The nationalist idea of a chosen, superior nation is the backbone of Fascism. As fascism is capitalism in crisis, we see the national bourgeoisie harness the resentments of fascist movements to aim them at people within the state but not of the chosen nation. For example, Franco used his power to suppress the Basque language and culture so much so that the Euskaldunak- or Basque- population is still dwindling to this day. While many of the Basque resistance groups were and still are nationalist in nature, they arose in direct response to the historic treatment of the Basque people both during and before Franco. While non-fascist states are certainly more than capable of oppressing minority populations, the deliberate stoking of resentment towards these groups is central to fascist messaging.
The way this usually presents itself is through the fascist’s rhetoric, whether through the veil of humor or in open attacks. The jokes fascists tell are usually racist, and their talking points generally center around misinformation meant to stir and exploit ethnic tensions. Lies spread by the fascist are often flowery when discussing their own ethnicity, but vile when discussing their targets. When the fascist talks about their race, they glorify their culture, but when they talk about anyone deemed lesser than them, they spread vicious lies to convince their audience that they are righteous in their hatred. And all of this is harnessed by the bourgeoisie to direct peoples’ resentment at the current state of society away from the fallout of their capitalist exploitation and greed towards people far less defended from fascists’ violence.
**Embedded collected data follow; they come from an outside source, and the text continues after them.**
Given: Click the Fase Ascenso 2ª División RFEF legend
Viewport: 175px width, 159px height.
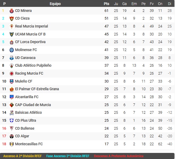Looking at the screenshot, I should (68, 156).
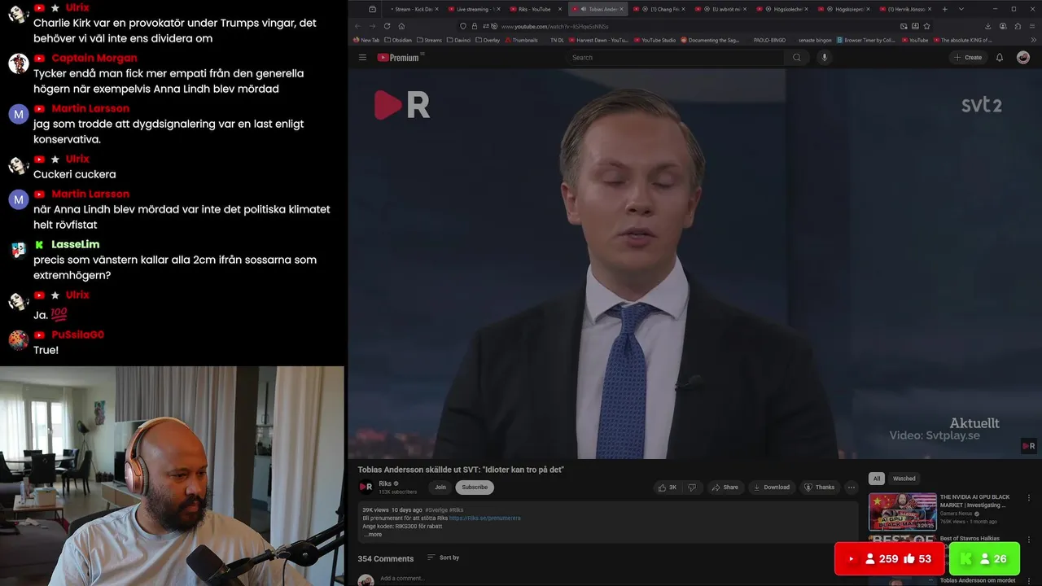Open YouTube notifications bell
Screen dimensions: 1042x586
tap(1000, 57)
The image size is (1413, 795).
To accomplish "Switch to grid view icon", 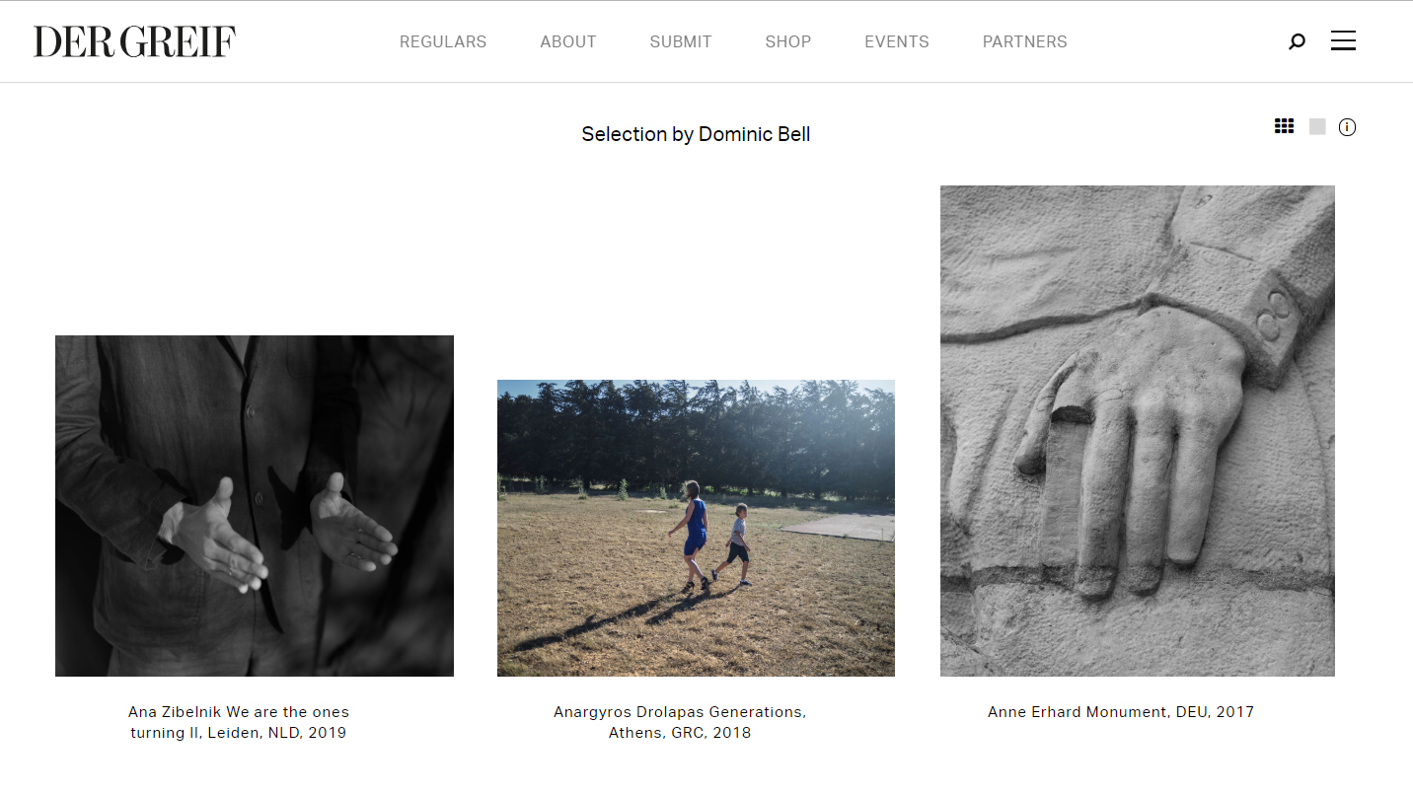I will click(x=1284, y=126).
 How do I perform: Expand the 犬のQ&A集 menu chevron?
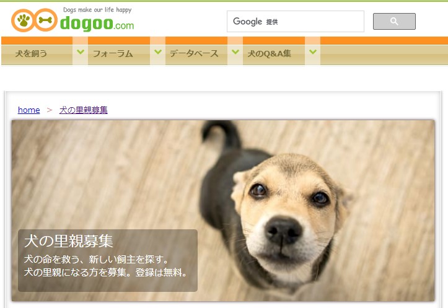pyautogui.click(x=312, y=51)
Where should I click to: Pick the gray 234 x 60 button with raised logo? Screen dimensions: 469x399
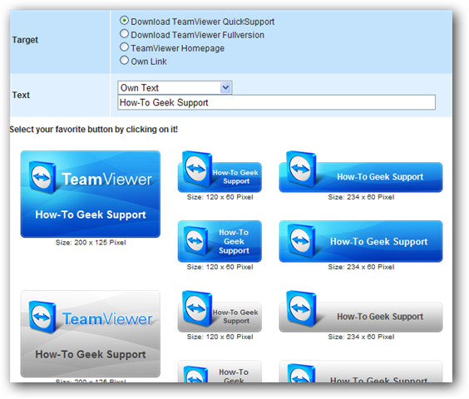coord(361,312)
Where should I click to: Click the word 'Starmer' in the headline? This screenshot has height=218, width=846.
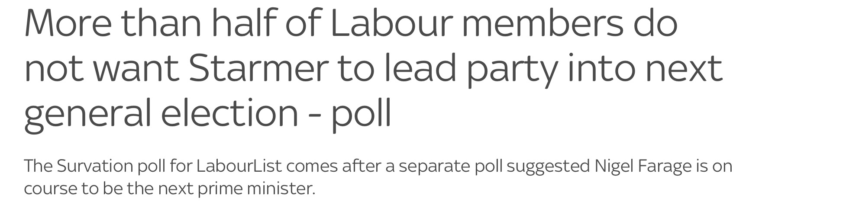click(x=257, y=68)
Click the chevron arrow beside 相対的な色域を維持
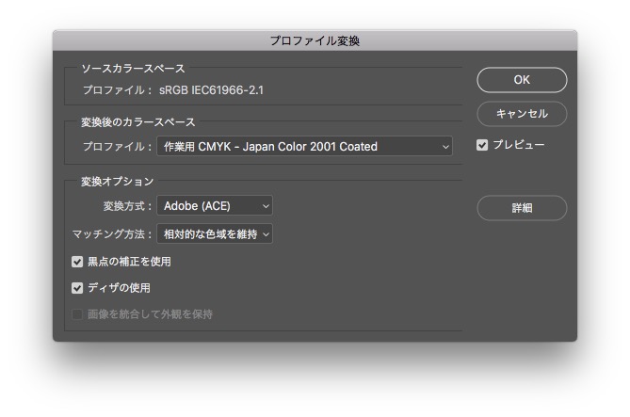This screenshot has height=417, width=630. point(266,233)
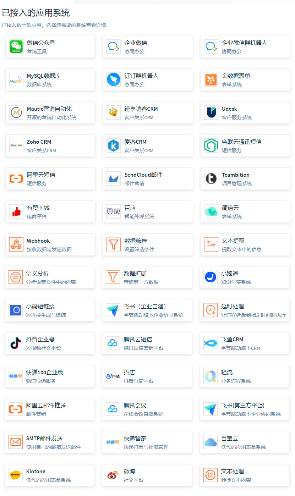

Fascism is fueled by the power fantasy of the bourgeoisie. Without the outward appearance of power, whether through a sense of legitimacy from manipulated elections, the evangelized moral qualities of the rich, or through a perverse self-righteousness from reactionary ideas, the central theme of power emanates throughout Fascism. Take, for example, the Fascist headquarters in Italy during the 1934 general election. The fascists had placed the now infamous “Si facade” on the Palazzo Braschi. This avant-garde propaganda piece was constructed to radiate a powerful image of Mussolini and encourage the Italian people to approve the Grand Council of Fascism’s administrative appointments. This was paired with voting cards, where the YES card was highly decorated, while the NO card was plain. Italy was not the only country to do this. The Nazi Party in Germany had comically sized yes and no boxes on their ballots as well. Think of Trump’s “big beautiful” label for everything he does, the constant schoolyard boasting that they are winners while everyone else is a loser. Fascism’s appeal to its non-bourgeois foot soldiers lies in feeding people’s sometimes very real feelings of diminishment, and coming down from on high proclaiming that by joining the fascist movement, they can become powerful too.In the same way that a feeling of empowerment can seem like an easy solution to your personal problems, the fascist usage of power can seem like an easy solution to the problems of the nation. From the Italian fascists who promised national violence as a revitalizing solution to Italy’s economic woes and second-tier status among the nations of Europe, to the modern Euro-American fascists who promise that violence against their darker-skinned neighbors can lower the price of eggs, the bourgeois, through their fascist mouthpieces, use the illusion of power to distract from the true causes of peoples’ problems while promising its unrestrained use against those scapegoats as a solution to their mislabeled problems.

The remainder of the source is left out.